Many research studies have looked at night splints and the treatment of plantar fasciitis. There have been some mixed results due to the construct of the studies, but overwhelmingly the whole body of evidence suggests that night splints can help ease pain and assist healing, and this is especially true for people who have been suffering from plantar fasciitis for several months or more (truly plantar fasciosis).

Night splints do generally have to be used consistently for at least one month or more before significant improvement is seen. If you are a light sleeper, just make sure your wear it at least 4 hours a night.

A number of good night splints are available, and the fit and comfort is important given you will be wearing it for at least 6 weeks AFTER your symptoms resolve. A dorsal night splint will allow you to walk to the bathroom in the middle of the night without taking it off. A posterior night splint usually is better tolerated long term.
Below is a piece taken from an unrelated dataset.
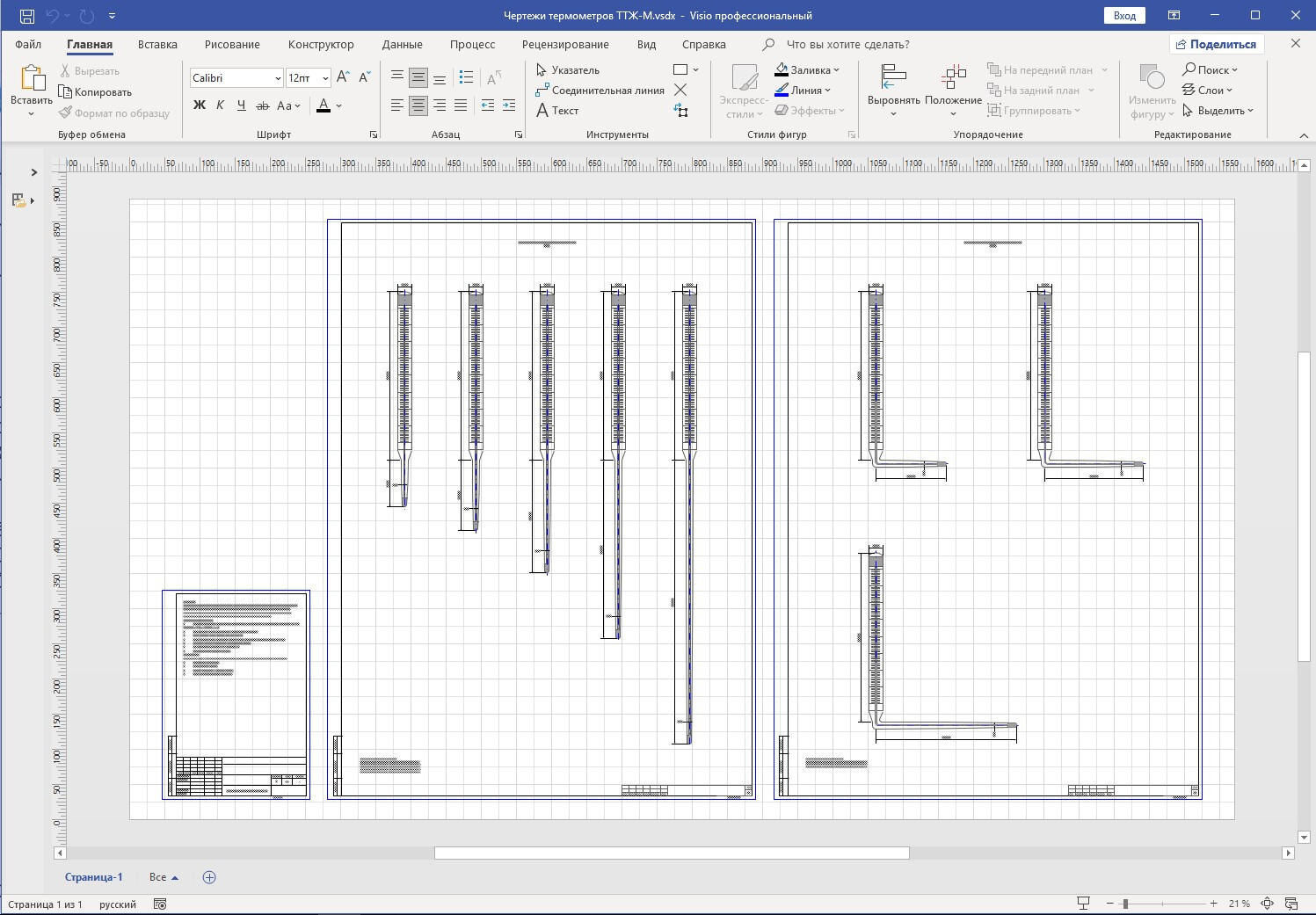Click the Save icon in title bar
This screenshot has height=915, width=1316.
click(x=27, y=16)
Got an aching heel, seek out a running podiatrist to get you back on the roads in better shape than you left them!

Sunday, March 28, 2010

RunDoc at DFW Sports Medicine Symposium

This morning I spoke at the DFW Sports Medicine Symposium in Arlington, TX. What a great crowd! Over 300 physical therapists, athletic trainers and sports medicine physicians from all over Texas gathered to discuss advances in the medicine of sports.

I spoke on running injuries and more specifically the need for a complete biomechanical exam to not only diagnoses, but to guide your treatment plans. This way the runner can return to running in much better shape than they walked into your office. I feel it is a missing link in a lot of offices due to the time involved. Dynamic gait analysis can actually help the clinician diagnose the root cause of an injury instead of just treating the symptoms. This will decrease the chance of a repetitive injury.

I also talked about the current barefoot running phenomenon and the fact that the average runner will most likely not benefit from barefoot running due to poor biomechanics and muscle imbalances. There is much more of a chance that they will actually hurt themselves. Those runners with fairly good biomechanics and patience can benefit from some barefoot running in a controlled environment. Lots and lots of questions still exist and more biomechanics research needs to be done in this arena.

The need for functional foot orthotics was also discussed. No! Every runner does not need orthotics, but almost 80% need some kind of biomechanical help. Most can be accommodated with shoes, stretching and strengthening programs. You would be amazed how much impact a core strengthening program can have on your running biomechanics. Recurrent, nagging injuries often require orthotic control to alleviate recalcitrant pain.

The last thing I discussed was the need for a gradual return to sport so there will be no more of the too much, too soon, too fast phenomenon that plagues so many runners!

A great question and answer session followed. I gave away a few copies of my book, If Your Running Feet Could Talk. I think we all learned something this morning. A good time was had by all and all the athletes in the Dallas-Fort Worth area and all over the State of Texas will benefit!